Pharmaceutical interventions
Five trials involved pharmaceuticals; four in orthopaedic surgery populations. Pharmaceuticals included growth hormone (GH) [31, 32], steroid (nandrolone) [33], testosterone [38] and erythropoietin injections [60]. All studies measured muscle quantity (DXA, CT or BIA) and both GH trials measured muscle strength. The only study that measured physical performance was the multi-arm study including physical activity and nutritional interventions [38]. One GH trial showed statistically significant amelioration in muscle quantity loss by DXA [32] and the other showed statistically significant amelioration in knee flexion strength loss [31]. Adverse events were similar between control and intervention arms [31]; one study showed slightly higher peripheral oedema rates amongst GH recipients [32]. The nandrolone trial did not report statistically significant results [33]. Erythropoietin induced a small statistically significant amelioration in muscle quantity loss after orthopaedic surgery, not related to haemoglobin changes.
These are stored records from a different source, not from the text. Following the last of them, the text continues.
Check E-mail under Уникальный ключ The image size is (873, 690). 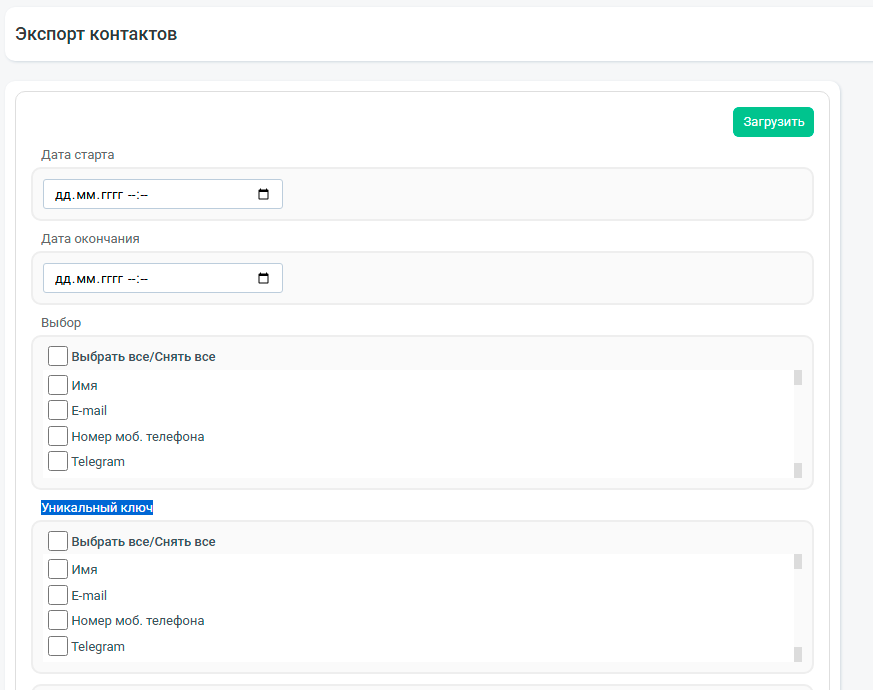(x=58, y=595)
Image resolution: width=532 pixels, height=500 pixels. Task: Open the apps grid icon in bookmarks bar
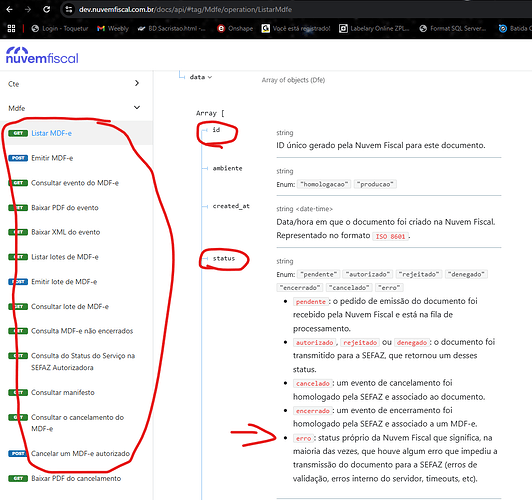pyautogui.click(x=11, y=28)
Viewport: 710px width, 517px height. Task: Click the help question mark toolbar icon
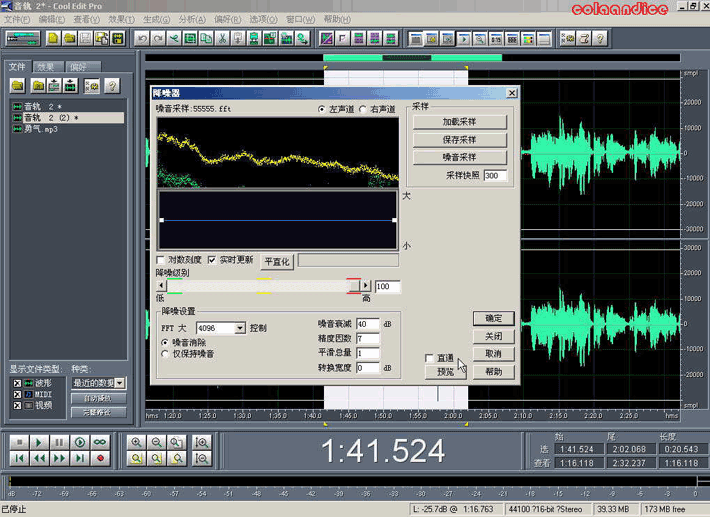point(600,39)
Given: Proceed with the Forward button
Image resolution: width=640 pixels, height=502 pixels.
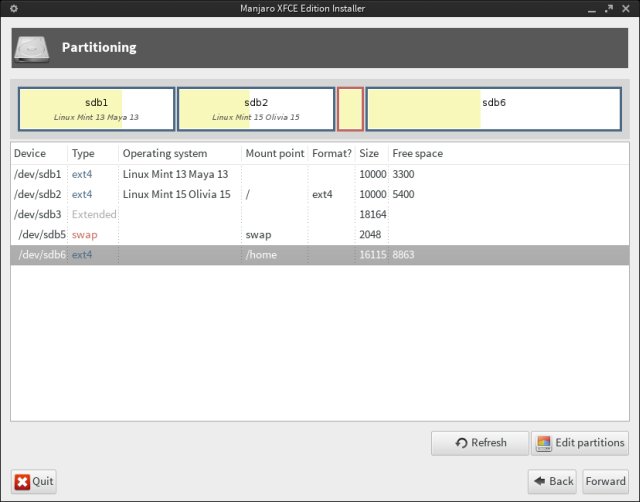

Testosterone was safe in the multi-arm study, with statistically significant amelioration in physical performance demonstrated comparing all intervention groups to placebo [38].
Neuromuscular electrical stimulation
Three trials involved NMES [34, 35, 52]; all combined NMES with exercise. One trial (geriatric medicine population) tested functional training alone against functional training with NMES [34]. No statistically significant different change in gait speed between groups was demonstrated. Another trial (respiratory medicine population) showed significant lesser decline in knee extension strength with NMES [35]. The third trial (general medicine population) resulted in significant improvements in physical performance with NMES [52].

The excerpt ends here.